Der Wahlausgang wird weitreichende politische Folgen haben. Chen, der noch am Freitag an 23 Wahlveranstaltungen teilgenommen hatte, war mit seiner Partei angetreten, „die Geschichte neu zu schreiben“. Der Kuomintang hatte er im Wahlkampf vorgehalten, die Insel in Chaos und Korruption stürzen zu wollen. Hintergrund der scharf geführten Kampagne war Chens Plan, im Jahr 2006 eine Volksabstimmung über eine Verfassungsänderung auf der Insel abzuhalten und bis zum Ende seiner Amtszeit im Jahr 2008 eine neue Verfassung einzuführen. Dieser Plan ist nun in Frage gestellt.
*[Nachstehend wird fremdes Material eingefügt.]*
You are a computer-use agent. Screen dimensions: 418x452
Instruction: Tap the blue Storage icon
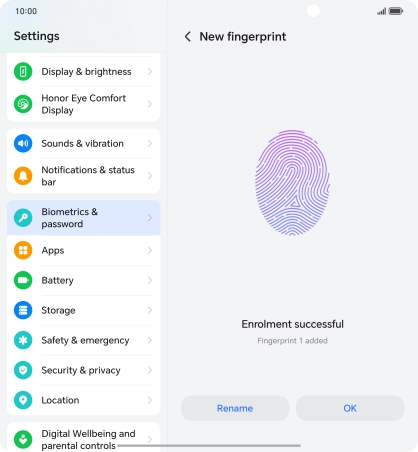click(x=23, y=310)
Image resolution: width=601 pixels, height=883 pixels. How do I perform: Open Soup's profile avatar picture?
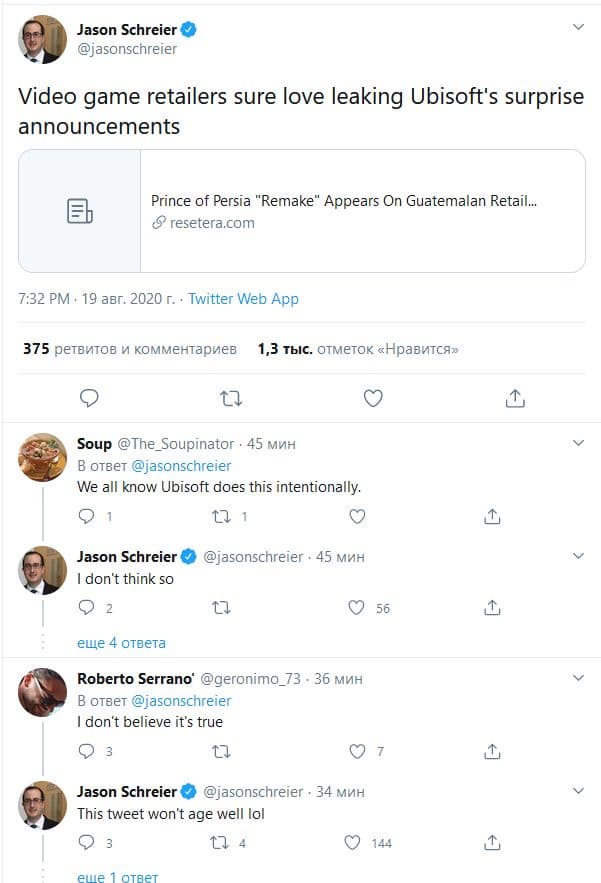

Ohne Zustimmung des Parlaments kann der Präsident auch per Volksentscheid keine Verfassungsänderung herbeiführen. Damit entspricht der Wahlsieg der Opposition auch einem Votum für einem gemäßigteren Chinakurs.
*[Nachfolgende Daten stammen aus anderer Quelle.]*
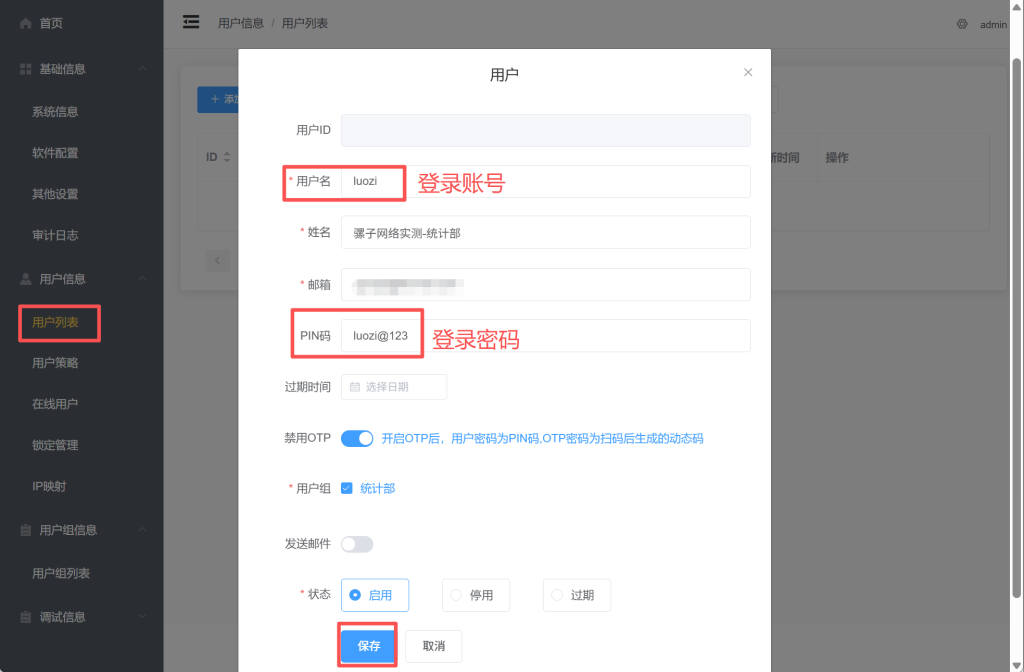The width and height of the screenshot is (1024, 672).
Task: Click the ID column sort icon
Action: point(226,158)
Peking betrachtet Taiwan seit 1949 als abtrünnige Provinz und droht mit einer Invasion, sollte Taiwan sich für unabhängig erklären. Entsprechend hatte Peking Chens Verfassungspläne kritisiert, die man als Schritt zu einer größeren staatlichen Unabhängigkeit Taiwans verstand. Nicht ganz ohne Grund. So hatte Chens wichtigster Verbündeter im Parlamentswahlkampf, der ehemalige Präsident Lee Teng-hui, offen für die Unabhängigkeit der Insel plädiert. Doch die von Lee geführte Taiwan-Solidaritätsunion verlor am Samstag ein Mandat und kam nur noch auf 12 Sitze. Damit dürften es die Befürworter einer radikaleren Verfassungsreform und größeren Unabhängigkeit schwer haben. China und Taiwan müssten „den Frieden suchen, nicht den Krieg“, sagte Wahlgewinner Lien Chan in seiner ersten Rede nach dem Sieg. Lange Zeit hatte die Stimme von KMT-Chef Lien kaum politisches Gewicht. Jetzt hörte man ihm wieder zu.